- Born: September 15, 1967 (age 59) Canterbury, Kent, United Kingdom.
- Education: Fulston Manor School
- Occupations: Entrepreneur; investor; YouTuber;
- Years active: 2014–present
- Spouse: Kristen Tilbury

YouTube information
- Channel: Mark Tilbury;
- Website: www.marktilbury.com

= Mark Tilbury =

British YouTuber (born 1967)

Mark Stephen Tilbury (born September 15, 1967) is a British entrepreneur, investor, podcaster and content creator at YouTube and Instagram. His net worth as of 2025 was estimated to be USD8 million. His primary residence is in Monaco. He is the founder and CEO of two companies. On his YouTube channel, he offers advice and on guides on investments, making money and handling business. His channels on YouTube, TikTok and Instagram have combined followers of more than 18 million.

== Career ==
Mark Tilbury was born in Canterbury, United Kingdom. He has three sisters. He attended Fulston Manor School but dropped out of school at the age of 16. After moving between several entry-level jobs, he entered into business. He became a millionaire while in his twenties.

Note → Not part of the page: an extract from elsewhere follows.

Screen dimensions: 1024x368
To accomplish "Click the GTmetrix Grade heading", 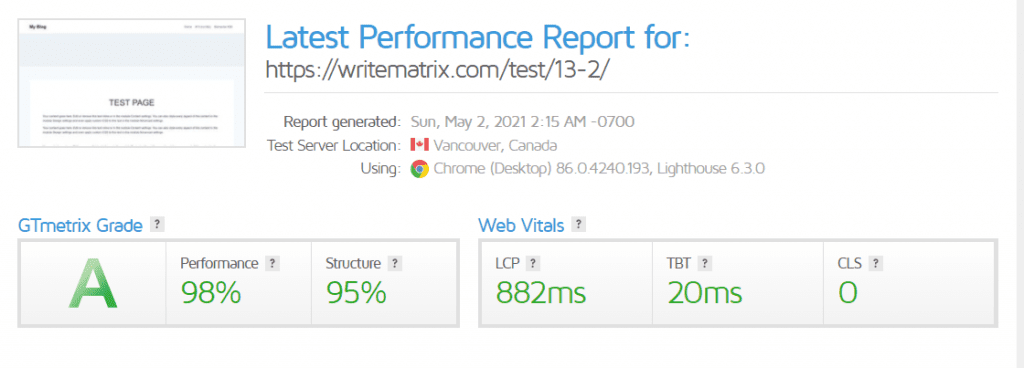I will (80, 226).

In 1988, Tilbury started the company Model World Ltd., based in Sittingbourne. Model World sells remote-controlled toys.

After his toy business continued to grow, Mark Tilbury opened a second company, Century UK Limited, which specializes in electronic equipment. On March 15, 2014, he opened his YouTube channel, and in 2020, he opened a TikTok account. As of February 2023, Tilbury remains as the CEO of both companies. In 2020, he started Mark Tilbury Coaching Ltd. which offers business and investment advice.

== Personal life ==
Tilbury is married to Kristen Tilbury. They have three children. He has a son, Curtis, with whom he hosts the podcast Like Father, Like Son?